**DATA TO EXAMINE**
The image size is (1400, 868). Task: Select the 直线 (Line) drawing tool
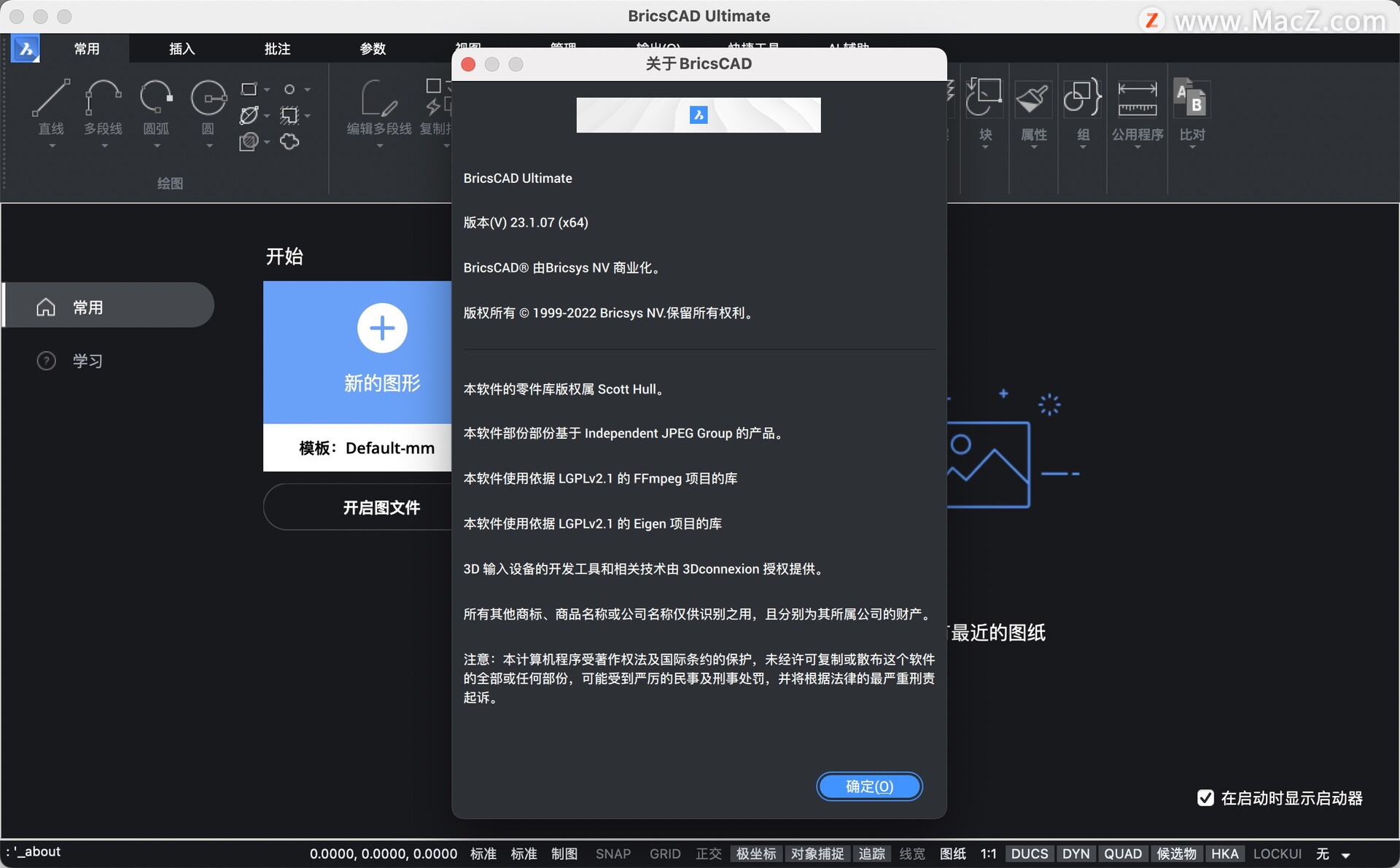tap(50, 108)
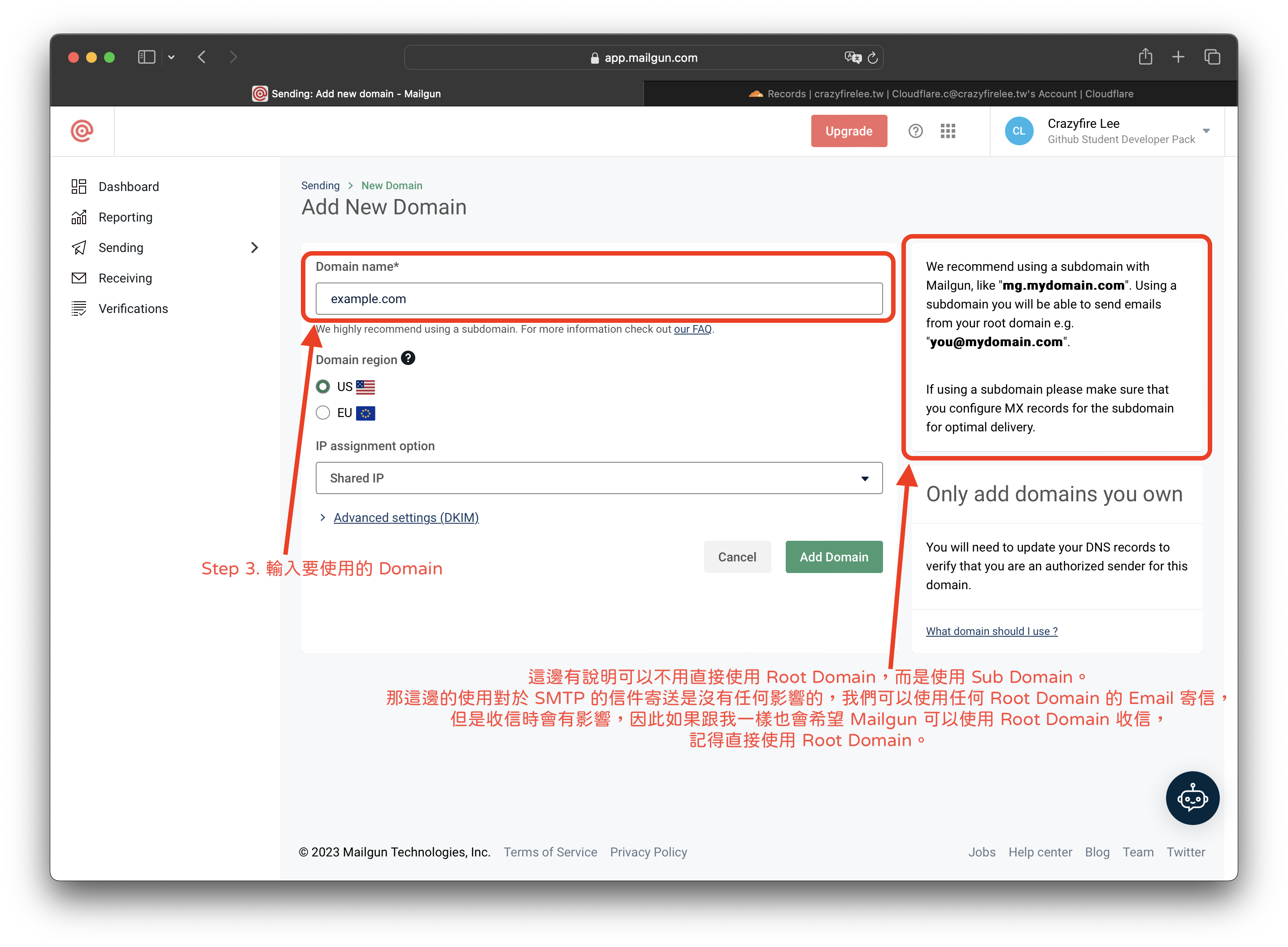Select EU domain region

coord(323,413)
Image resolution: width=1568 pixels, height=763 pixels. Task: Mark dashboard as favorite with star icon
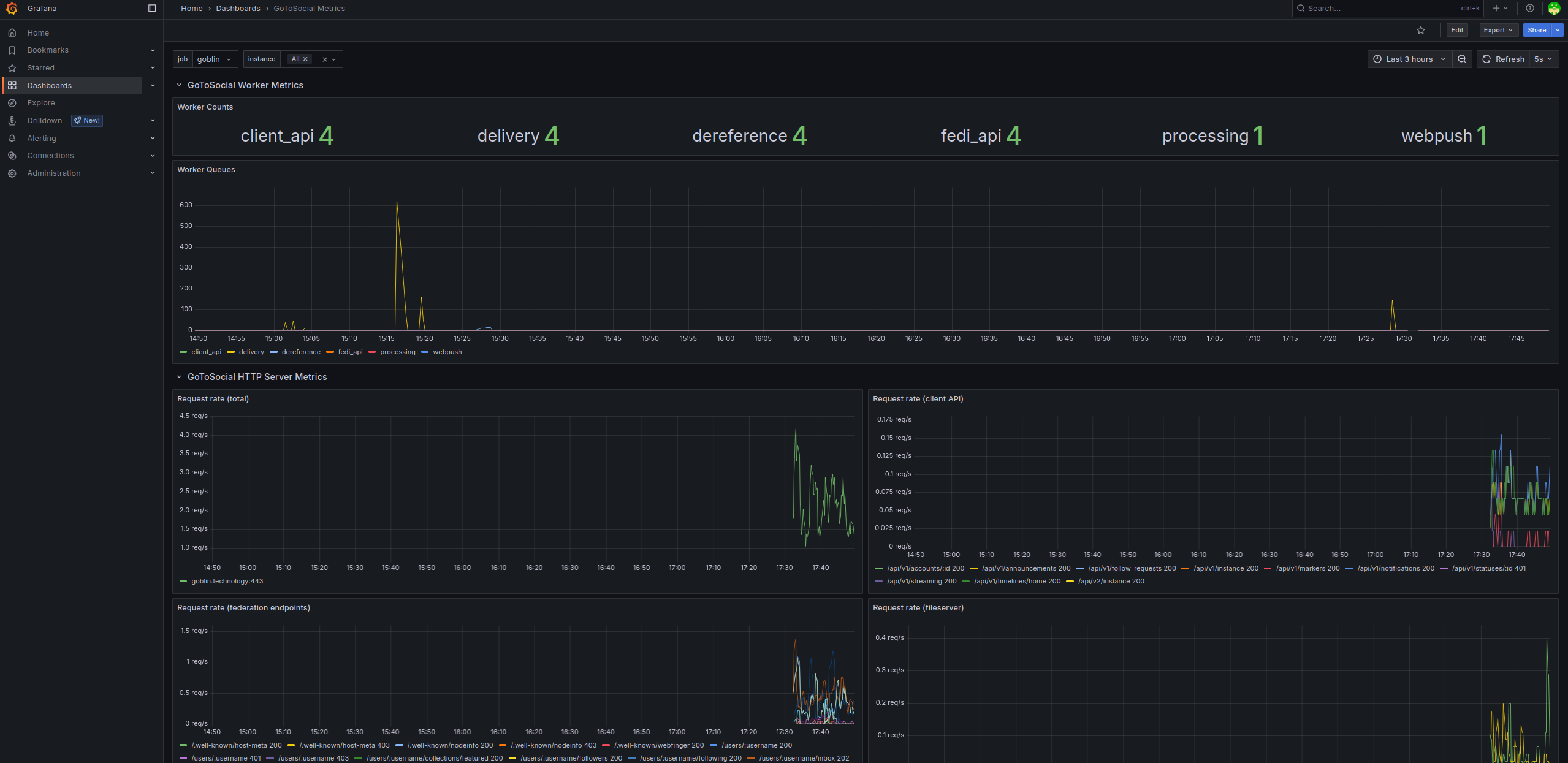click(1421, 31)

**PROBLEM STATEMENT**
A word-for-word transcript of the entries above is needed, with pictures removed.

**OUTPUT BELOW**
The image size is (1400, 868). Task: Select the 直线 (Line) drawing tool
tap(50, 108)
Select EU domain region

coord(323,413)
Image resolution: width=1568 pixels, height=763 pixels. Task: Mark dashboard as favorite with star icon
click(1421, 31)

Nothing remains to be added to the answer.